━━━━━ ESTRATTO DEL TESTO

Al di qua delle critiche contrastanti, l’operazione di The Carters ha un merito: mostrare che la logica della rappresentazione occidentale è fondata sul dominio della whiteness, motivo per cui se i neri entrano nella rappresentazione è solo in negativo – come, cioè, conferma di quel dominio: i neri rappresentati sono schiavi; se vengono accuratamente ritratti, come avviene in molti celebri dipinti, è solo per ostentare la ricchezza del sovrano per il quale si dipinge1.

È però possibile mettere fine a quella storia di dominio; rendere la blackness degna di rappresentazione – fuori dal negativo. Beyoncé e Jay-Z diventano essi stessi icone di quella fine: perché anche i neri sono integrabili in quella logica della rappresentazione, che per millenni li ha respinti ai margini del suo centro – bianco, troppo bianco. Profanata la logica della rappresentazione occidentale, si narra la storia dei vinti della Storia – che, però, altro non è se non la conferma della storia dei vincitori –, mostrando come una felice conclusione di quella storia è possibile: i neri ce l’hanno fatta, sono entrati a pieno titolo nella logica della rappresentazione occidentale.

Il diritto alla visibilità – il diritto all’immagine – attesta che l’integrazione dei neri nel sistema socio-economico occidentale è possibile. Per la Legge che governa questo sistema, chiunque può essere integrato nel sistema stesso, purché eserciti il suo culto, che solo può rendere un individuo dignitoso: possedere denaro per vivere all’interno del mercato – cantano infatti i due coniugi: “Gimme my check, put some respect on my check / Or pay me in equity”2.

Se i neri nella storia dell’arte occidentale non sono stati degni della visibilità – non sono mai stati icone –, possono adesso acquisire dignità ed essere dunque elevati al grado icone grazie al possesso di quell’equivalente universale che non conosce colore: il denaro. Insomma, la redenzione della storia senza fine dello sfruttamento e del razzismo è possibile. Apeshit è infatti l’apoteosi di due icone nere della musica pop e rap e, contemporaneamente, l’incarnazione dello spirito antirazziale – perché fondato innanzitutto sul possesso del denaro quale equivalente universale – del capitalismo.

Come vede già Walter Benjamin nel 1921,

Il capitalismo si è sviluppato in Occidente – come va dimostrato non soltanto per il calvinismo, ma anche per le altre correnti cristiane ortodosse – in modo parassitario sul cristianesimo, in modo tale che, alla fine, la storia di quest’ultimo è essenzialmente quella del suo parassita, il capitalismo.

━━━━━━━━━━
━━━━━ I DATI

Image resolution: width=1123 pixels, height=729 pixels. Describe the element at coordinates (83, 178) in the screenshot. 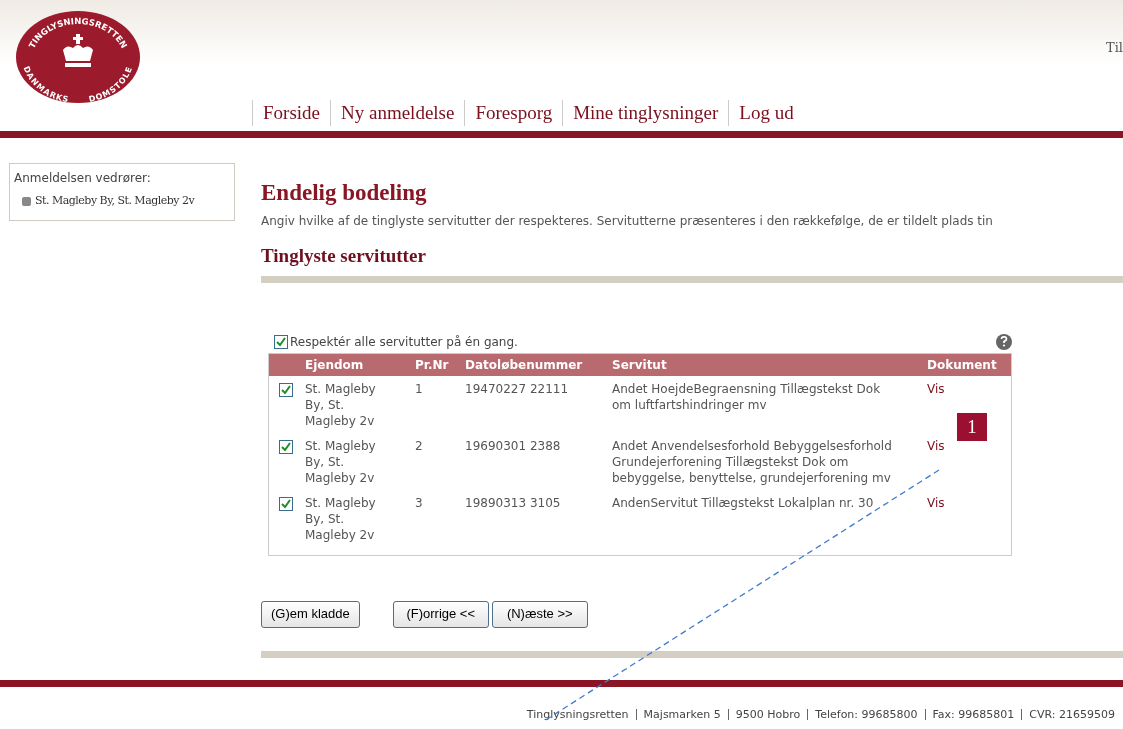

━━━━━━━━━━

▶ **OBIETTIVO**
Prosegui il testo su Apeshit e sulla rappresentazione dei neri nell'arte occidentale, riprendendo subito dopo l'ultima frase riportata.

▶ **RISULTATO**
Paragone tra, da un lato, le immagini sacre delle diverse religioni e, dall’altro, le banconote dei diversi Stati. Lo spirito che parla all’ornamento delle banconote (Benjamin, 2014, p. 11).

Il capitalismo sviluppa, dunque, proprio a partire da quella forma di monoteismo la sua “economia della salvezza”. Qualcosa di più sorge dal breve testo soprariportato, laddove Benjamin si propone un paragone – che purtroppo non svilupperà – tra le immagini sacre e i motivi ornamentali delle banconote dei diversi Stati. Forse Benjamin pensava alla radice “sacra” del simbolismo delle banconote? O, forse, si proponeva lo studio delle icone che compaiono sulle banconote, sviluppo delle icone sacre? Forse il capitalismo, “religione di mero culto, senza dogma” (ib.), se rapportato alle immagini sacre, non presenta un qualche rapporto con la dogmatica in generale, e in particolare con il dogma dell’Incarnazione? E cosa succede se si rapportano tali questioni a quelle che invece sorgono dall’operazione di The Carters (l’elevazione al grado di icone dei neri, che il possesso del denaro permette, rappresenta un atto di incarnazione attestante la redenzione e l’integrazione dei neri nel sistema socio-economico vigente)?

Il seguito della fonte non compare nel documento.